### Exercise details
Everything from the line with "Viewport: 598px width, 400px" through the last line of the data below should be copied exactly, apart from the pictures.
***** Supplied data *****
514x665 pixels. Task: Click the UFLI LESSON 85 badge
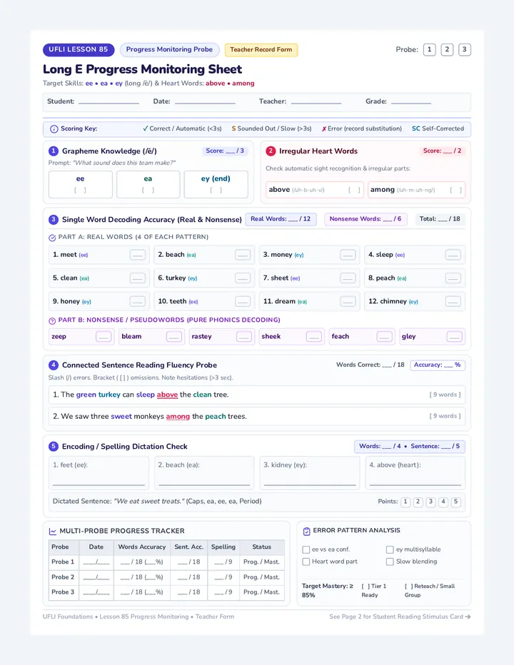79,50
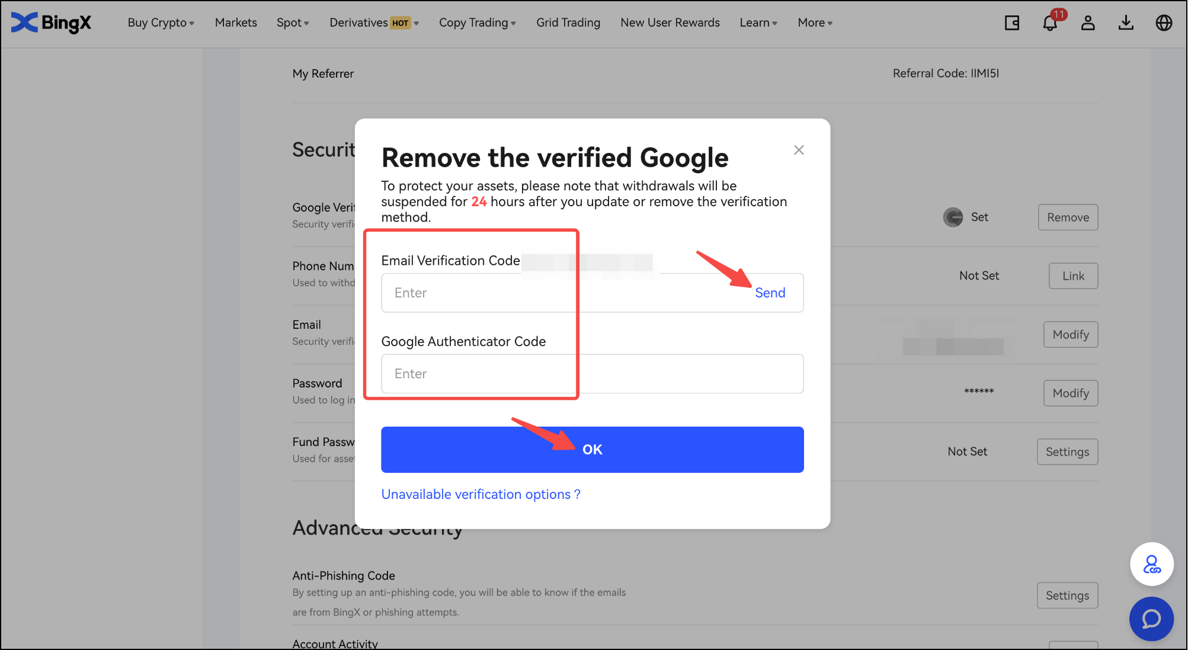1188x650 pixels.
Task: Go to the Markets page
Action: click(x=236, y=23)
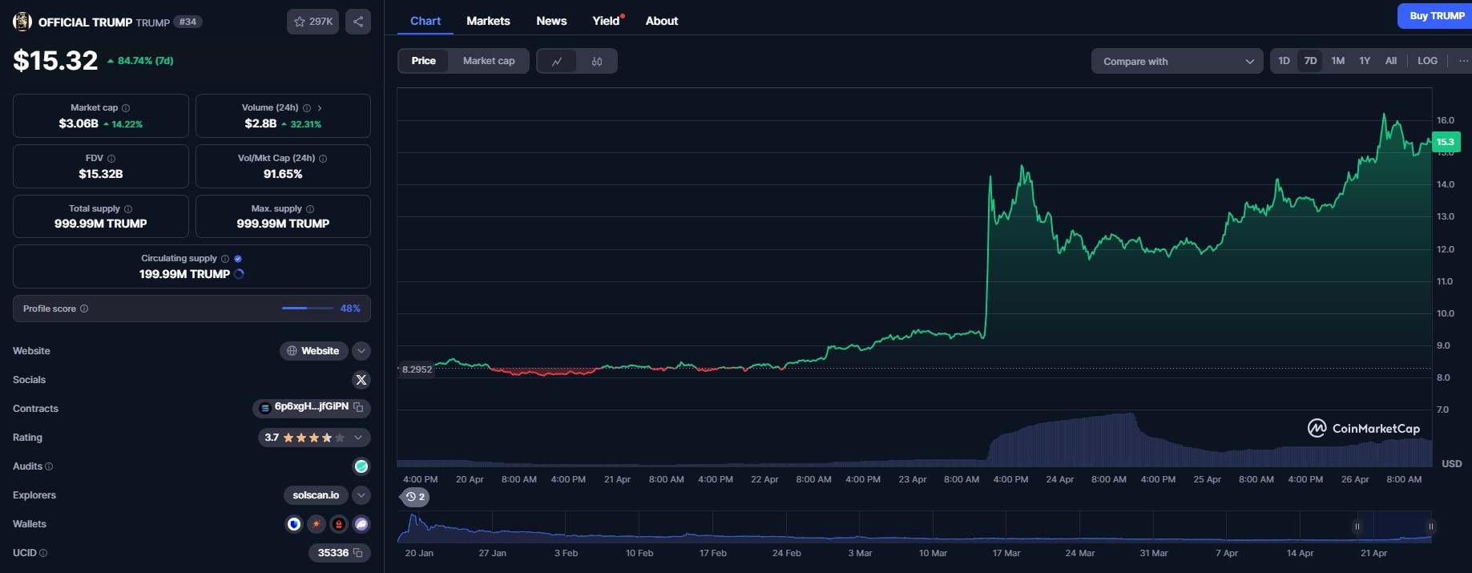This screenshot has width=1472, height=573.
Task: Expand the 3.7 star Rating dropdown
Action: click(358, 438)
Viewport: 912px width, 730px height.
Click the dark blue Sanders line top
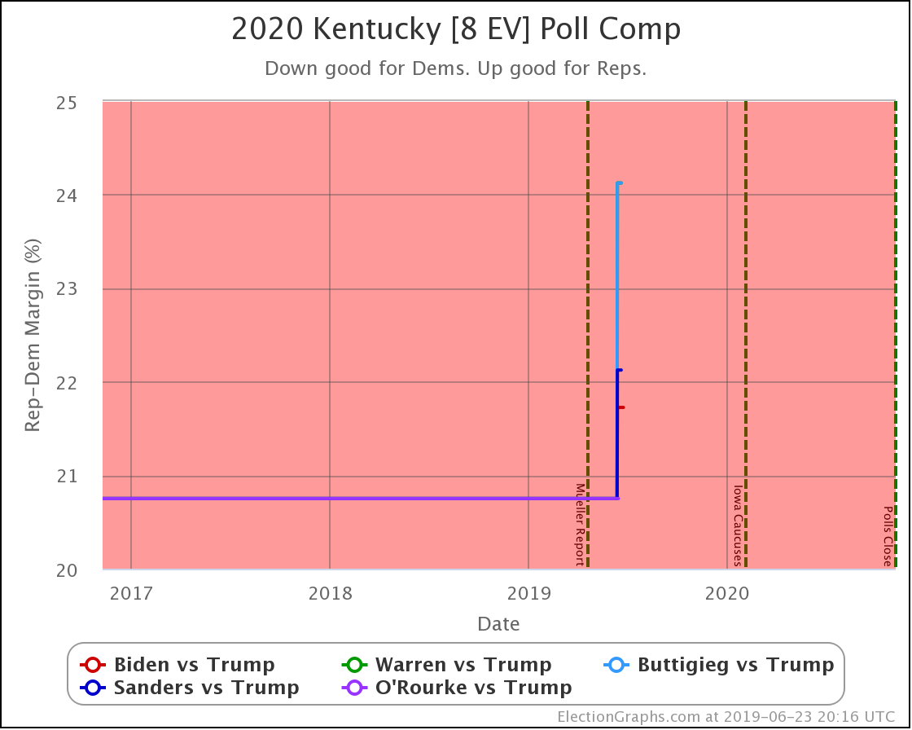620,370
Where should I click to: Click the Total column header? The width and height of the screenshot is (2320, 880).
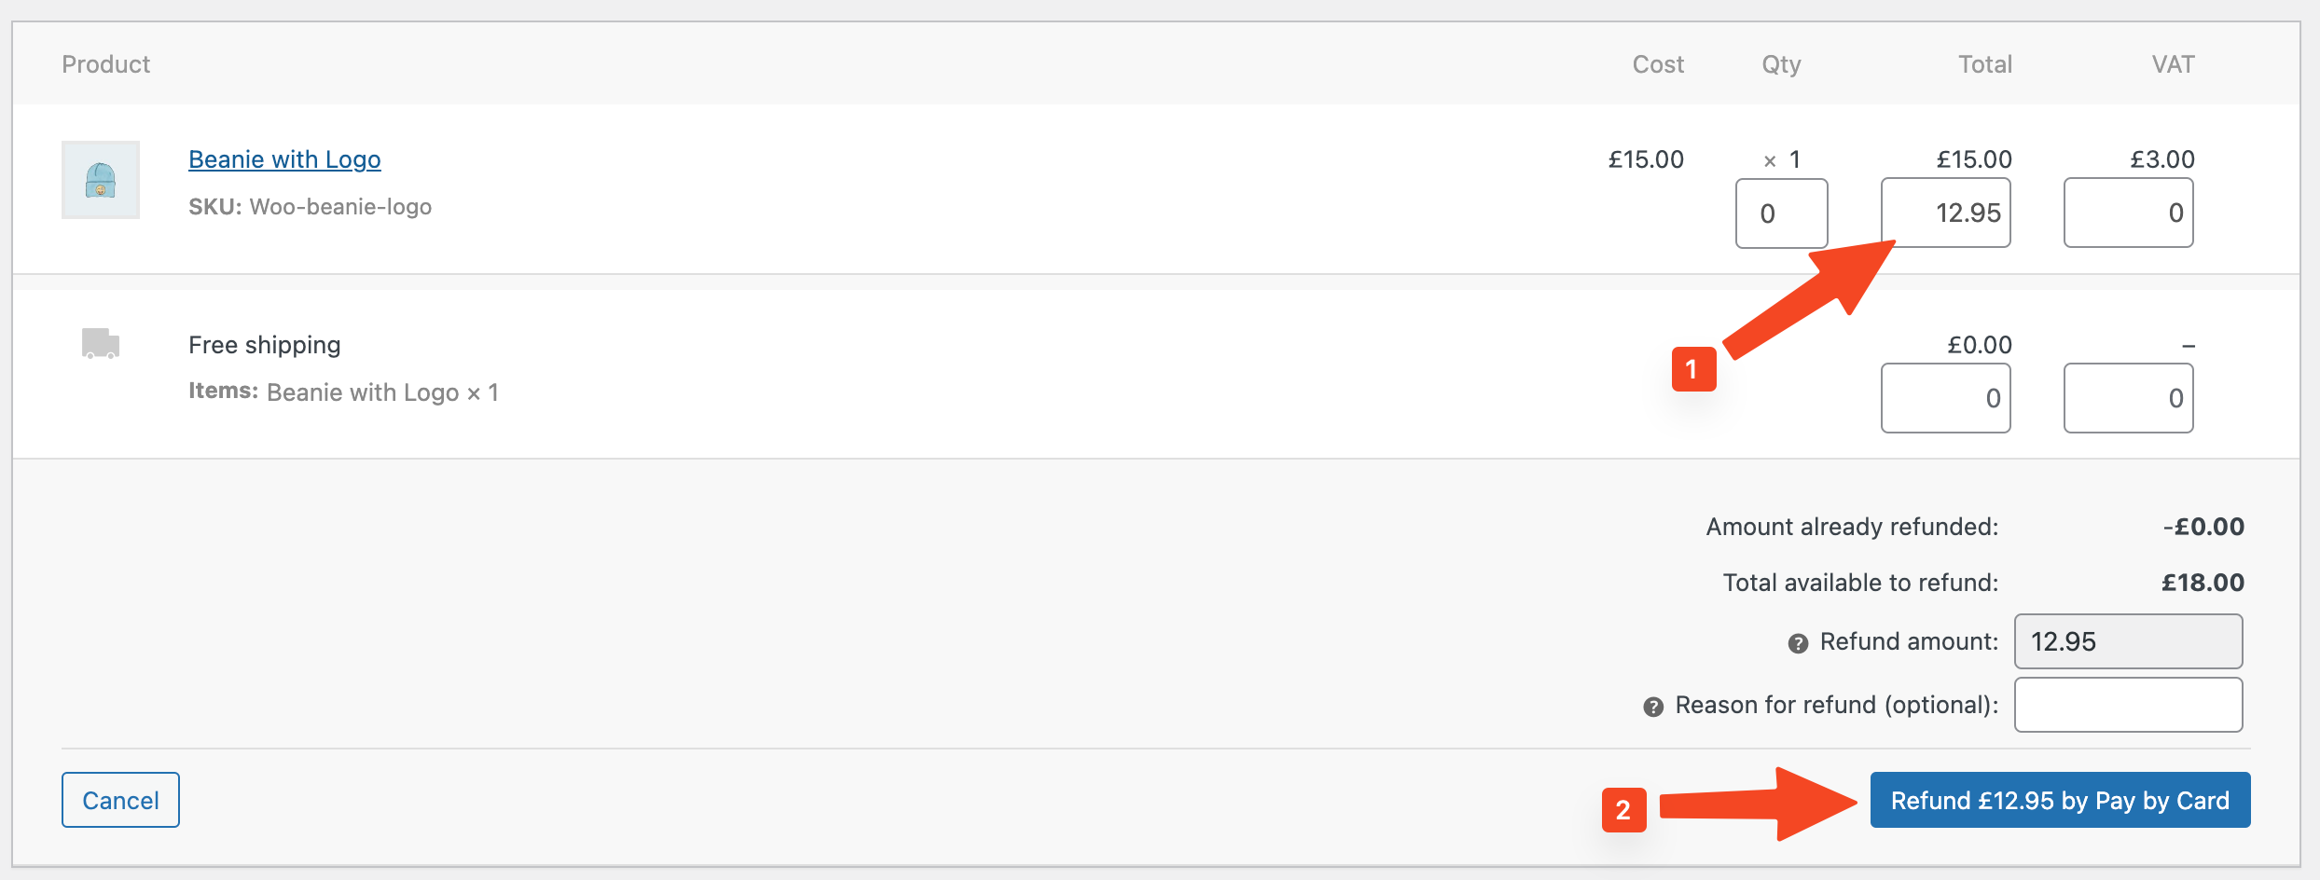(1984, 64)
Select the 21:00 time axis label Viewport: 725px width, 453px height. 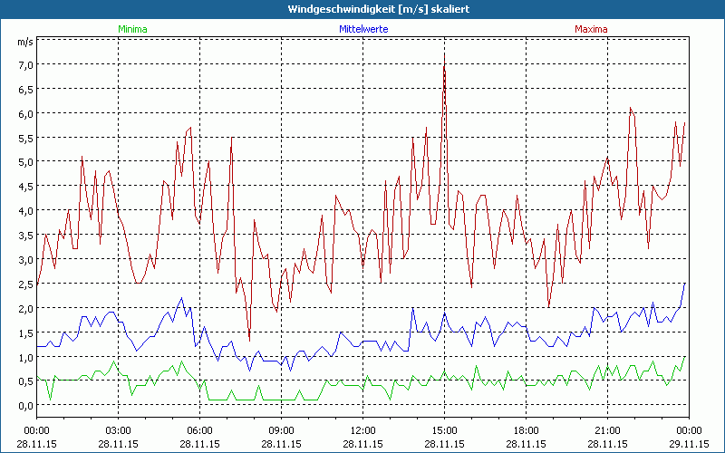tap(607, 430)
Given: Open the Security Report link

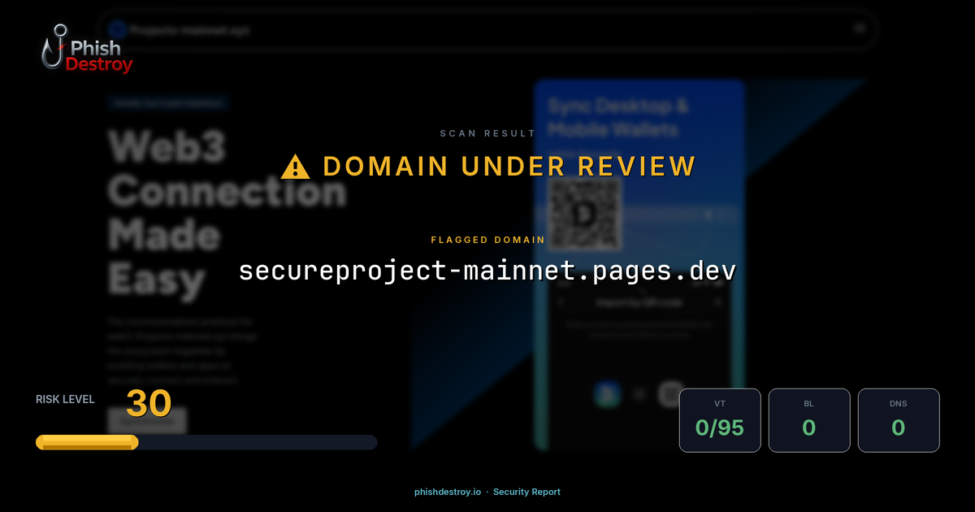Looking at the screenshot, I should pos(527,492).
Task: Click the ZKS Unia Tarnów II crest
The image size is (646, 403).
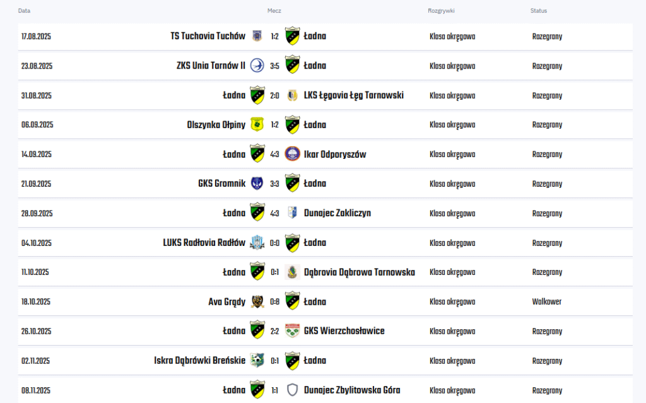Action: click(257, 66)
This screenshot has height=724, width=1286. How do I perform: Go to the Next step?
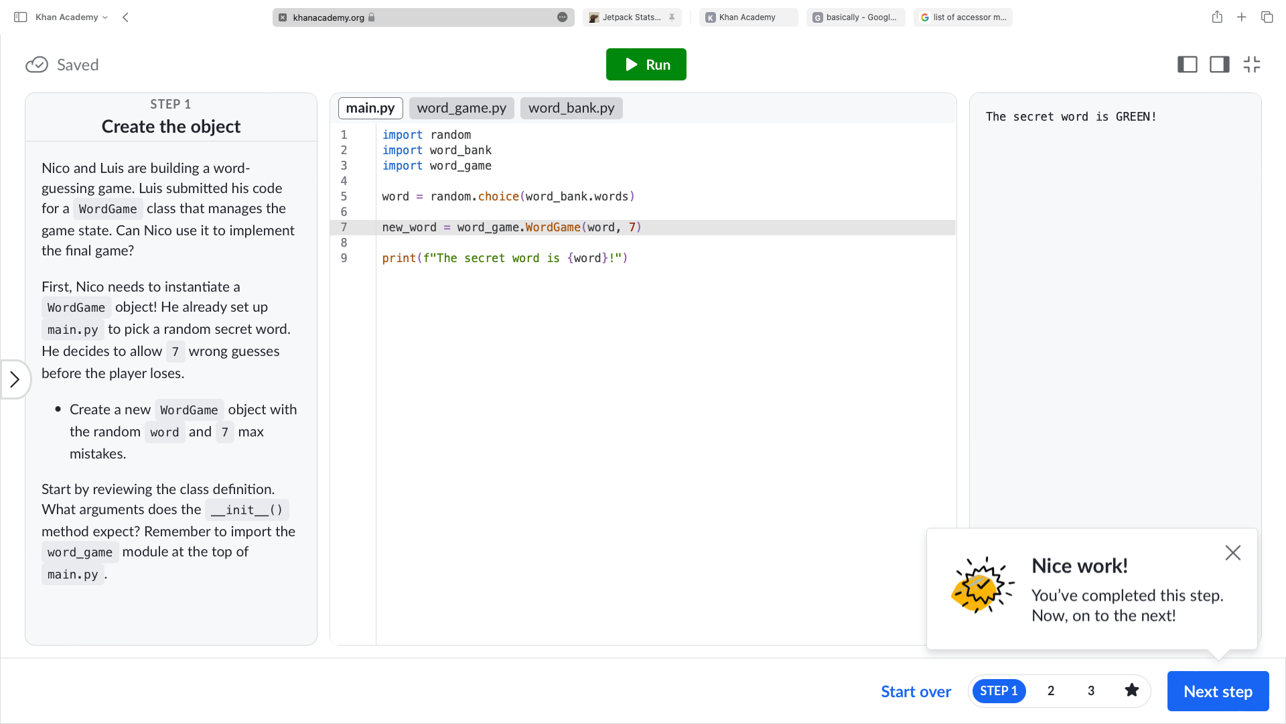click(x=1218, y=691)
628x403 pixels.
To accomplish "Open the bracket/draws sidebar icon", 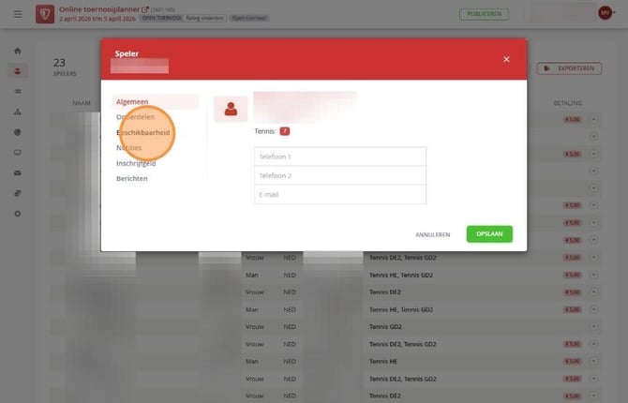I will 17,112.
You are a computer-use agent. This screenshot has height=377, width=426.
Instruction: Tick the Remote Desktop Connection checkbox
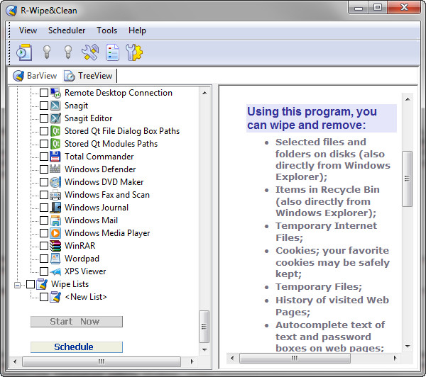(44, 93)
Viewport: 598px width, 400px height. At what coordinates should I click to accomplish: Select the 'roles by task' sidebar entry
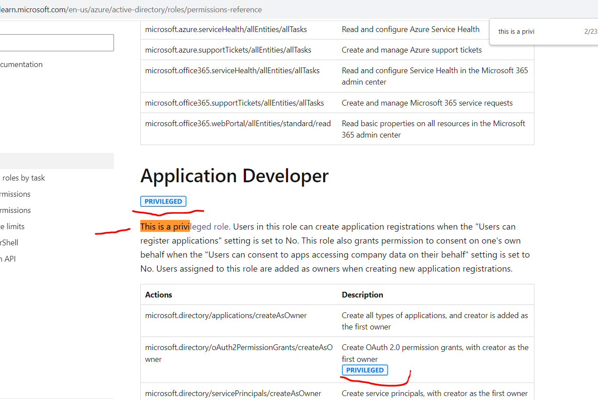24,177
*****
### Task result
Viewport: 598px width, 400px height. At what coordinates should I click to accomplish: Select the 'roles by task' sidebar entry
24,177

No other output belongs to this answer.